Em relação ao apoio internacional, Frota afirmou que "do ponto de vista do poder bélico, sim", os Estados Unidos são fundamentais para a manutenção de Israel. Ele lembrou que a maioria das armas vem dos EUA, e "isso não vai deixar de existir, não existe nenhuma possibilidade de a aliança estratégica Estados Unidos-Israel deixar de acontecer".

Sobre a possibilidade de sanções a Israel, Frota destacou as limitações do sistema das Nações Unidas, afirmando que "nenhuma resolução do Conselho de Segurança que vai querer impor um pacote de sanções vai passar pelo veto norte-americano".

Isso, segundo ele, resulta em um "isolamento de Netanyahu com relação ao restante do mundo ocidental".

¨      EUA alertam Israel que ataques ao Hezbollah podem levar a uma guerra regional, diz mídia

Os Estados Unidos alertaram Israel que ataques ao movimento libanês Hezbollah podem atrapalhar os esforços diplomáticos para resolver o conflito e levar a região a uma guerra, informou a mídia norte-americana nesta quarta-feira (25), citando autoridades dos EUA.

De acordo com a AP, nos dias que antecederam os ataques aéreos de Israel ao Hezbollah, autoridades dos EUA alertaram o governo israelense de que tal estratégia levaria provavelmente a região à guerra. Conforme as fontes, as autoridades dos EUA indicaram a Israel que uma solução diplomática ainda era possível e que uma campanha militar poderia atrapalhar esses esforços.

Autoridades israelenses adotaram uma abordagem diferente para alcançar a paz e disseram aos representantes dos EUA que era hora de "escalar para desescalar", sugerindo que atacar o Hezbollah obrigaria o movimento a participar de negociações para encerrar o conflito.

Mais cedo hoje (25), o movimento xiita libanês Hezbollah disse que atingiu um centro de comando do Mossad perto de Tel Aviv, acrescentando que o movimento o responsabiliza pela eliminação de vários de seus líderes e pelas explosões de pagers no Líbano.

"Os combatentes da Resistência Islâmica alvejaram nesta quarta-feira, 25 de setembro de 2024 às 06h30 da manhã [00h30, horário de Brasília], a sede do Mossad nos subúrbios de Tel Aviv com um míssil balístico Qader-1. Esta sede é responsável por assassinar líderes e explodir pagers, bem como dispositivos sem fio", escreveu o movimento no Telegram.

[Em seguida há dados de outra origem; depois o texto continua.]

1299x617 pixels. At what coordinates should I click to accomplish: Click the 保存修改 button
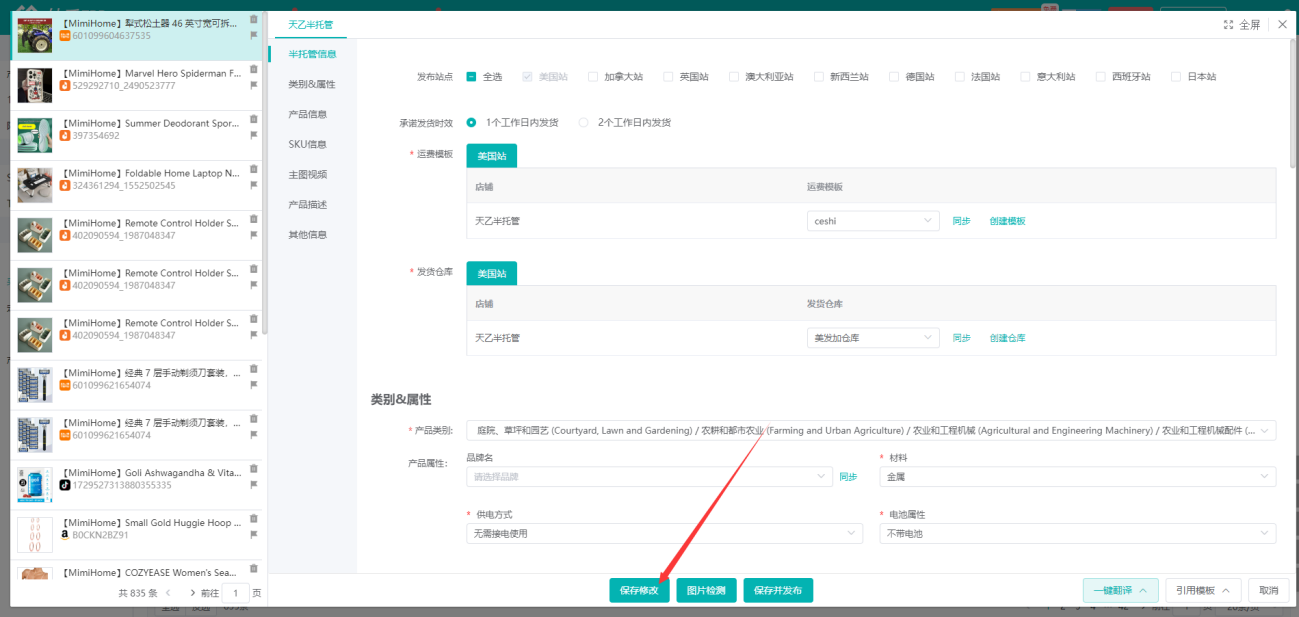639,590
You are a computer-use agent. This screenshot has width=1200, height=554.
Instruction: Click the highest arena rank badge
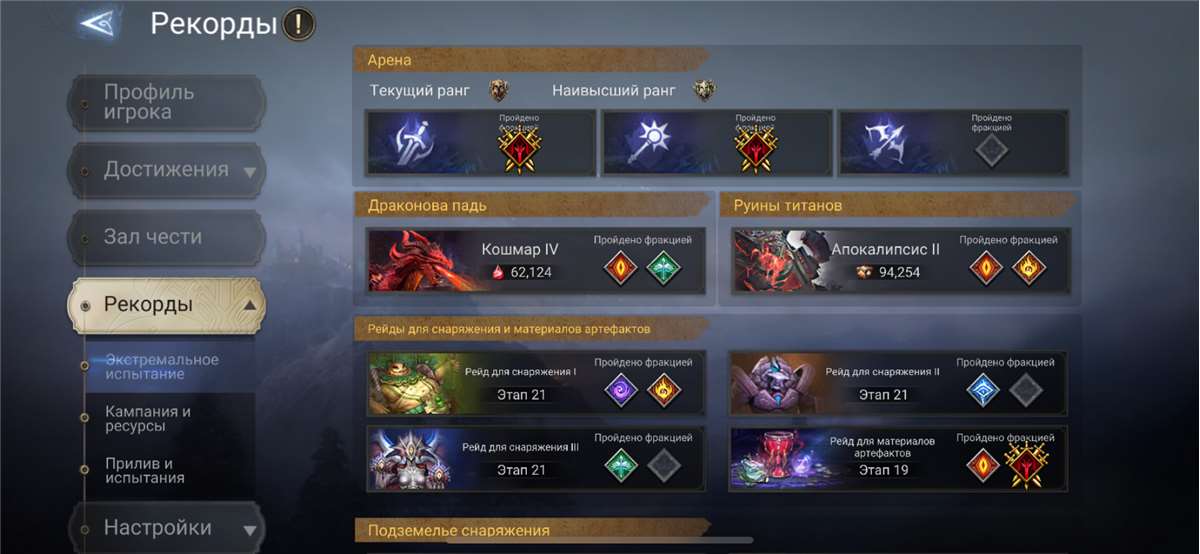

Um correspondente da Sputnik relatou que sirenes de ataque aéreo soaram pela primeira vez desde a atual escalada com o movimento libanês Hezbollah em muitas cidades no centro de Israel, incluindo Tel Aviv e Netanya.

As Forças de Defesa de Israel (FDI), por sua vez, relataram que interceptaram um míssil terra-terra lançado do Líbano.

"Após as sirenes que soaram nas áreas de Tel Aviv e Netanya, um míssil terra-terra foi identificado cruzando o Líbano e foi interceptado pelas Forças de Defesa Aérea das FDI", disseram os militares no Telegram.